Data records START

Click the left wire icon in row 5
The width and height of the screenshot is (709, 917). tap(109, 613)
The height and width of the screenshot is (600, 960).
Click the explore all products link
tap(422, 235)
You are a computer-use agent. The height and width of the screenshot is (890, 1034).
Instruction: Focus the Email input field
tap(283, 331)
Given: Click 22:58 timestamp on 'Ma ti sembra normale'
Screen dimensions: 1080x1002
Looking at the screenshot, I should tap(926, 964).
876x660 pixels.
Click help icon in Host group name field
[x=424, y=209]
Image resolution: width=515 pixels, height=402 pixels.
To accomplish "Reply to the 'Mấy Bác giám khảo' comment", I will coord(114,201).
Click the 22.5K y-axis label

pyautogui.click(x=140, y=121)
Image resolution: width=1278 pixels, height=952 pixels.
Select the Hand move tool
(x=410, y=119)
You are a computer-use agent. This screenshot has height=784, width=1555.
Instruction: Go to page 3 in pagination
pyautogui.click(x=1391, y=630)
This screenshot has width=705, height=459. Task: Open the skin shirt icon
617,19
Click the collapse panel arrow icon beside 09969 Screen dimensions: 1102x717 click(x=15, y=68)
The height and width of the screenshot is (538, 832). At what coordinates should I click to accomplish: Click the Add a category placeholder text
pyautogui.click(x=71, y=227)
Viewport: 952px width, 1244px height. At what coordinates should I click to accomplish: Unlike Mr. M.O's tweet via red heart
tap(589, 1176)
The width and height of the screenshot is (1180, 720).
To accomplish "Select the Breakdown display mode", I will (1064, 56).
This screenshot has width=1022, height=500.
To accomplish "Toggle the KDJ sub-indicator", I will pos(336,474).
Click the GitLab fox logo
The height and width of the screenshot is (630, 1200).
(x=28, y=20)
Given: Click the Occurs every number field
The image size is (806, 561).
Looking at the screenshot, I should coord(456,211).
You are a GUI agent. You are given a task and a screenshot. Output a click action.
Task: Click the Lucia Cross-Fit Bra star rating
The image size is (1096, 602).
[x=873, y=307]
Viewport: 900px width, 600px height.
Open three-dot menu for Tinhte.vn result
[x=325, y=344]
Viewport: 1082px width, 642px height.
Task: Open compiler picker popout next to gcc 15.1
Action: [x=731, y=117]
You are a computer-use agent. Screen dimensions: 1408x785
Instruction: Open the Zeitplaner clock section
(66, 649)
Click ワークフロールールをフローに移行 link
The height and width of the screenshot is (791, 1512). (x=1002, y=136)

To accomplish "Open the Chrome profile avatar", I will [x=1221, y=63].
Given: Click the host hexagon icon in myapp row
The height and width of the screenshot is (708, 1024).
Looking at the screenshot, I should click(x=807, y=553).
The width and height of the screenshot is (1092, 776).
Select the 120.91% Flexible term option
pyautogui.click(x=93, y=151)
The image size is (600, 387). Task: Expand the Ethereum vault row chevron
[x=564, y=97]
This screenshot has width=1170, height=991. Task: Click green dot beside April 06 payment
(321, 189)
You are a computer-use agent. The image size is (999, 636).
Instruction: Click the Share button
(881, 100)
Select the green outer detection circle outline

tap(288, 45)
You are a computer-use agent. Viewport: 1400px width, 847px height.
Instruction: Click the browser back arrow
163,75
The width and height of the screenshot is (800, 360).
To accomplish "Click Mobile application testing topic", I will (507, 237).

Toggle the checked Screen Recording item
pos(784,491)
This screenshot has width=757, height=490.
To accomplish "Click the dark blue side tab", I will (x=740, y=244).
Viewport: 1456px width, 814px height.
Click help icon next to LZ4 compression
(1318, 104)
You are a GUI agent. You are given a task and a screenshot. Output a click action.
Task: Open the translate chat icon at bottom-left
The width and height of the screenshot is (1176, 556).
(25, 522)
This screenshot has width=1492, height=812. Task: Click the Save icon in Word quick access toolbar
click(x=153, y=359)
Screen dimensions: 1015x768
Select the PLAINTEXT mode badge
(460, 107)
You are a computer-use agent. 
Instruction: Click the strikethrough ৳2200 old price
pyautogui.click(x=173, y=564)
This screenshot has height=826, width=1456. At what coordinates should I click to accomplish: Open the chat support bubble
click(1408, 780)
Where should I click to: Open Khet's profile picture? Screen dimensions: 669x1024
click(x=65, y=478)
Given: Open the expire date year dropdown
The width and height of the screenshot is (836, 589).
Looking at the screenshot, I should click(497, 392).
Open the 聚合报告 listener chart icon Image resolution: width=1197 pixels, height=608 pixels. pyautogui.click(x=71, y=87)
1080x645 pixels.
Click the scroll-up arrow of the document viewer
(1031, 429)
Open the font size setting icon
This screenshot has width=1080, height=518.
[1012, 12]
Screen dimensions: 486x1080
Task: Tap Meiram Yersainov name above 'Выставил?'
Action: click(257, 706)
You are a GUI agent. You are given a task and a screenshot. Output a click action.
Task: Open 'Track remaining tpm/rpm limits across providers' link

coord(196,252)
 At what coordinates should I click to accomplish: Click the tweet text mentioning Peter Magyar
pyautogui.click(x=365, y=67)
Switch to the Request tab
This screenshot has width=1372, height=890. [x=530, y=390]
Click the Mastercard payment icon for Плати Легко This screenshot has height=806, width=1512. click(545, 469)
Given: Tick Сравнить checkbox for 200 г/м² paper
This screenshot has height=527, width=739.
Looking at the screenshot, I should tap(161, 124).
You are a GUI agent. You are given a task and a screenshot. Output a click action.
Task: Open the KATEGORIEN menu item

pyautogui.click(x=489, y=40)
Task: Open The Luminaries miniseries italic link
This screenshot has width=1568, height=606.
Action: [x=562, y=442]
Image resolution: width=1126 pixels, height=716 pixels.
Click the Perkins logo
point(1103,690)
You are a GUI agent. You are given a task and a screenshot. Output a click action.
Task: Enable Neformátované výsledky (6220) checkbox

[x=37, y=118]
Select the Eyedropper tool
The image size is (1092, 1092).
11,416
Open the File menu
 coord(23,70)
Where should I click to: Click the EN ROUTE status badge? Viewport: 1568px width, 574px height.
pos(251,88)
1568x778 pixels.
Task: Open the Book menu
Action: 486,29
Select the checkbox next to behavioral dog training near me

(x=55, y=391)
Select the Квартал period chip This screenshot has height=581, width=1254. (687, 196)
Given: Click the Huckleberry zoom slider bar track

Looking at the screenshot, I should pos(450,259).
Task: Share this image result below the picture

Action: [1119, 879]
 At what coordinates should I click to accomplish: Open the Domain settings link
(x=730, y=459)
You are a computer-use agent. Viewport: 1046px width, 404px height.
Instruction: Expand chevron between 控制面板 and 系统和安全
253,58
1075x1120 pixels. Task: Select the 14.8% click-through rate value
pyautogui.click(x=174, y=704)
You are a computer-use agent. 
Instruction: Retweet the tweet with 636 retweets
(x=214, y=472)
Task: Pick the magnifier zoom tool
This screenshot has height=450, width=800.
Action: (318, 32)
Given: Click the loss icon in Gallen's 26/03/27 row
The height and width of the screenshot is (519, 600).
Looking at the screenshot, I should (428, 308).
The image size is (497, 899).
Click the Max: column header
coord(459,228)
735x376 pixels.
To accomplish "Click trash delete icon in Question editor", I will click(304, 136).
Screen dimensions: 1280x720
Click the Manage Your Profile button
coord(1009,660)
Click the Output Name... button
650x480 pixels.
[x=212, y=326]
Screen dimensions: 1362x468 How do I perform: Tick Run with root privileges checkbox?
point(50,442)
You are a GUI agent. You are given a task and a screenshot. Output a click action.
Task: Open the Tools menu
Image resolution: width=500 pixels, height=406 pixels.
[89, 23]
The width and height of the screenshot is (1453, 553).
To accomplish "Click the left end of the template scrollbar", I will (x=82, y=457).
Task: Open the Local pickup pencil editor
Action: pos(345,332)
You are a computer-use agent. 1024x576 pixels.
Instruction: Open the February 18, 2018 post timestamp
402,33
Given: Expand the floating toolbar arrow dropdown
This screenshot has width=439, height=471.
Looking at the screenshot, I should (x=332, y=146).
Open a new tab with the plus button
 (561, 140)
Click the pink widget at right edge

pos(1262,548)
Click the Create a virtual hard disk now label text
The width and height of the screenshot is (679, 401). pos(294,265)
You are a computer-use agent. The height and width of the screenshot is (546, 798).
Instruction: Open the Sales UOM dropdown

Data records END

# What to work on
In the listing above, find the line containing "You are a computer-use agent. The image" and the line containing "The width and height of the screenshot is (800, 360).", then retype both and every line between them exactly, with nothing else.

# Solution to this exercise
You are a computer-use agent. The image size is (999, 636).
Instruction: Click the Share button
(881, 100)
Select the green outer detection circle outline

tap(288, 45)
You are a computer-use agent. Viewport: 1400px width, 847px height.
Instruction: Click the browser back arrow
163,75
The width and height of the screenshot is (800, 360).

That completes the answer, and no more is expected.